_PROBLEM DESCRIPTION_
Repeat every record below exactly as written.

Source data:
++++++++++++++++++++
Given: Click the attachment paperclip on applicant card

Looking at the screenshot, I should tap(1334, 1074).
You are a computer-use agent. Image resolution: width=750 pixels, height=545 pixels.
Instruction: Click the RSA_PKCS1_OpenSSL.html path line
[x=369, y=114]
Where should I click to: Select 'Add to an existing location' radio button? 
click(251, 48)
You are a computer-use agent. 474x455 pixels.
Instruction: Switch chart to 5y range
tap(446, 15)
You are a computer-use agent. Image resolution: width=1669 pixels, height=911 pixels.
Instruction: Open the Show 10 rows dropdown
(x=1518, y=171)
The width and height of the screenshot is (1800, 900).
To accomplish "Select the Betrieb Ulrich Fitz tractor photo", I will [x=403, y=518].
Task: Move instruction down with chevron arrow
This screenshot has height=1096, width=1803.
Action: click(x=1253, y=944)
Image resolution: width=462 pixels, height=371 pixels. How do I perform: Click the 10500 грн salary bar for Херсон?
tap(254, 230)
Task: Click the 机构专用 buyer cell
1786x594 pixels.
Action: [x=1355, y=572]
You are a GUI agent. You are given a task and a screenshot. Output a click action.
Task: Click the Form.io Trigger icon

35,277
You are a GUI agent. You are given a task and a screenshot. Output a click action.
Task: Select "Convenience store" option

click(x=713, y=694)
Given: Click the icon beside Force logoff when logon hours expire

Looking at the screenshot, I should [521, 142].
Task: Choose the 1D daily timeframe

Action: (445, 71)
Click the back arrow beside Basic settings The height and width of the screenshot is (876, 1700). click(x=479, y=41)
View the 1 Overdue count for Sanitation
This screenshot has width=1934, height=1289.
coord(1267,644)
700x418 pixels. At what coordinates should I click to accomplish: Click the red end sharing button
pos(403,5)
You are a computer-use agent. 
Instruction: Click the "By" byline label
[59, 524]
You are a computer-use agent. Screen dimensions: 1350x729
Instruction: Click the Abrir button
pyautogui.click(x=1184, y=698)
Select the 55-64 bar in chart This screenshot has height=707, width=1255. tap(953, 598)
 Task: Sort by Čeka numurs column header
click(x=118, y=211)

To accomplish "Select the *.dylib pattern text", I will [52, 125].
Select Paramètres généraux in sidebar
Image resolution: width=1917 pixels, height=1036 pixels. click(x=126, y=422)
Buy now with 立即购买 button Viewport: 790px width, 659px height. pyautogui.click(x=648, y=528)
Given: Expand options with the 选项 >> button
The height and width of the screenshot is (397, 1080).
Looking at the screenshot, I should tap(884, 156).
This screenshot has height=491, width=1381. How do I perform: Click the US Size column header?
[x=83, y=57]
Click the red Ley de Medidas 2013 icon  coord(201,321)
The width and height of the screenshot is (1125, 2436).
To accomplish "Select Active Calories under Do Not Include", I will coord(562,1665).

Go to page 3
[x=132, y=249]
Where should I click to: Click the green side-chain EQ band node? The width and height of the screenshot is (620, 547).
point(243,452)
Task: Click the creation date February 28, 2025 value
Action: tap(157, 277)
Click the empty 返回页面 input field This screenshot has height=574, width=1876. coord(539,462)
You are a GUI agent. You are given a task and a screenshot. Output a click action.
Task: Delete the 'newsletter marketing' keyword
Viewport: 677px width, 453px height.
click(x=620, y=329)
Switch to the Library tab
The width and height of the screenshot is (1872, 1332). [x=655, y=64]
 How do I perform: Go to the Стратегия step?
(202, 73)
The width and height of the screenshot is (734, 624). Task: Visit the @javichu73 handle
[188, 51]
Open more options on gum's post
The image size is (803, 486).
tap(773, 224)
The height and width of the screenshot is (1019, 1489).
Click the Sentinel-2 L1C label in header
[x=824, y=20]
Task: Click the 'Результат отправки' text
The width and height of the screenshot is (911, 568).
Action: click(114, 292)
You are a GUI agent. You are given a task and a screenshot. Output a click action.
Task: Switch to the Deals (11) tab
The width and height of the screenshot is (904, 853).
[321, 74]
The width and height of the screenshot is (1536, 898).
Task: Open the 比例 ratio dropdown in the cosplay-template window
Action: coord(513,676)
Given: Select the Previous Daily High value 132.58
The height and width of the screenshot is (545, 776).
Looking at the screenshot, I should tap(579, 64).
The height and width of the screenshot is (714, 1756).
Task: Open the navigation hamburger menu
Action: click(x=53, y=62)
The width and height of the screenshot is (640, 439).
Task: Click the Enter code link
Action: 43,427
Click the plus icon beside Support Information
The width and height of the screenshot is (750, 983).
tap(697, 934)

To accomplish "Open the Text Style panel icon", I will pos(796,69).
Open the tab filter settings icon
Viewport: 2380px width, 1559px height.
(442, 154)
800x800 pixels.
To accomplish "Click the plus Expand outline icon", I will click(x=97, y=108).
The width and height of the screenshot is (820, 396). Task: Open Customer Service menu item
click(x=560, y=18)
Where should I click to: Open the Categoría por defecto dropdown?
++++++++++++++++++++
_OUTPUT BELOW_
Given: Click the attachment paperclip on applicant card

Looking at the screenshot, I should tap(1334, 1074).
You are a computer-use agent. Image resolution: width=750 pixels, height=545 pixels.
Instruction: Click the RSA_PKCS1_OpenSSL.html path line
[x=369, y=114]
Where should I click to: Select 'Add to an existing location' radio button? 
click(251, 48)
You are a computer-use agent. 474x455 pixels.
Instruction: Switch chart to 5y range
tap(446, 15)
You are a computer-use agent. Image resolution: width=1669 pixels, height=911 pixels.
Instruction: Open the Show 10 rows dropdown
(x=1518, y=171)
The width and height of the screenshot is (1800, 900).
To accomplish "Select the Betrieb Ulrich Fitz tractor photo", I will [x=403, y=518].
Task: Move instruction down with chevron arrow
This screenshot has height=1096, width=1803.
Action: click(x=1253, y=944)
Image resolution: width=462 pixels, height=371 pixels. How do I perform: Click the 10500 грн salary bar for Херсон?
tap(254, 230)
Task: Click the 机构专用 buyer cell
1786x594 pixels.
Action: [x=1355, y=572]
You are a GUI agent. You are given a task and a screenshot. Output a click action.
Task: Click the Form.io Trigger icon

35,277
You are a GUI agent. You are given a task and a screenshot. Output a click action.
Task: Select "Convenience store" option

click(x=713, y=694)
Given: Click the icon beside Force logoff when logon hours expire

Looking at the screenshot, I should [521, 142].
Task: Choose the 1D daily timeframe

Action: (445, 71)
Click the back arrow beside Basic settings The height and width of the screenshot is (876, 1700). click(x=479, y=41)
View the 1 Overdue count for Sanitation
This screenshot has width=1934, height=1289.
coord(1267,644)
700x418 pixels. At what coordinates should I click to accomplish: Click the red end sharing button
pos(403,5)
You are a computer-use agent. 
Instruction: Click the "By" byline label
[59, 524]
You are a computer-use agent. Screen dimensions: 1350x729
Instruction: Click the Abrir button
pyautogui.click(x=1184, y=698)
Select the 55-64 bar in chart This screenshot has height=707, width=1255. tap(953, 598)
 Task: Sort by Čeka numurs column header
click(x=118, y=211)

To accomplish "Select the *.dylib pattern text", I will [52, 125].
Select Paramètres généraux in sidebar
Image resolution: width=1917 pixels, height=1036 pixels. click(x=126, y=422)
Buy now with 立即购买 button Viewport: 790px width, 659px height. pyautogui.click(x=648, y=528)
Given: Expand options with the 选项 >> button
The height and width of the screenshot is (397, 1080).
Looking at the screenshot, I should tap(884, 156).
This screenshot has height=491, width=1381. How do I perform: Click the US Size column header?
[x=83, y=57]
Click the red Ley de Medidas 2013 icon  coord(201,321)
The width and height of the screenshot is (1125, 2436).
To accomplish "Select Active Calories under Do Not Include", I will coord(562,1665).

Go to page 3
[x=132, y=249]
Where should I click to: Click the green side-chain EQ band node? The width and height of the screenshot is (620, 547).
point(243,452)
Task: Click the creation date February 28, 2025 value
Action: tap(157, 277)
Click the empty 返回页面 input field This screenshot has height=574, width=1876. coord(539,462)
You are a GUI agent. You are given a task and a screenshot. Output a click action.
Task: Delete the 'newsletter marketing' keyword
Viewport: 677px width, 453px height.
click(x=620, y=329)
Switch to the Library tab
The width and height of the screenshot is (1872, 1332). [x=655, y=64]
 How do I perform: Go to the Стратегия step?
(202, 73)
The width and height of the screenshot is (734, 624). Task: Visit the @javichu73 handle
[188, 51]
Open more options on gum's post
The image size is (803, 486).
tap(773, 224)
The height and width of the screenshot is (1019, 1489).
Click the Sentinel-2 L1C label in header
[x=824, y=20]
Task: Click the 'Результат отправки' text
The width and height of the screenshot is (911, 568).
Action: click(114, 292)
You are a GUI agent. You are given a task and a screenshot. Output a click action.
Task: Switch to the Deals (11) tab
The width and height of the screenshot is (904, 853).
[321, 74]
The width and height of the screenshot is (1536, 898).
Task: Open the 比例 ratio dropdown in the cosplay-template window
Action: coord(513,676)
Given: Select the Previous Daily High value 132.58
The height and width of the screenshot is (545, 776).
Looking at the screenshot, I should tap(579, 64).
The height and width of the screenshot is (714, 1756).
Task: Open the navigation hamburger menu
Action: click(x=53, y=62)
The width and height of the screenshot is (640, 439).
Task: Click the Enter code link
Action: 43,427
Click the plus icon beside Support Information
The width and height of the screenshot is (750, 983).
tap(697, 934)

To accomplish "Open the Text Style panel icon", I will pos(796,69).
Open the tab filter settings icon
Viewport: 2380px width, 1559px height.
(442, 154)
800x800 pixels.
To accomplish "Click the plus Expand outline icon", I will click(x=97, y=108).
The width and height of the screenshot is (820, 396). Task: Open Customer Service menu item
click(x=560, y=18)
Where should I click to: Open the Categoría por defecto dropdown?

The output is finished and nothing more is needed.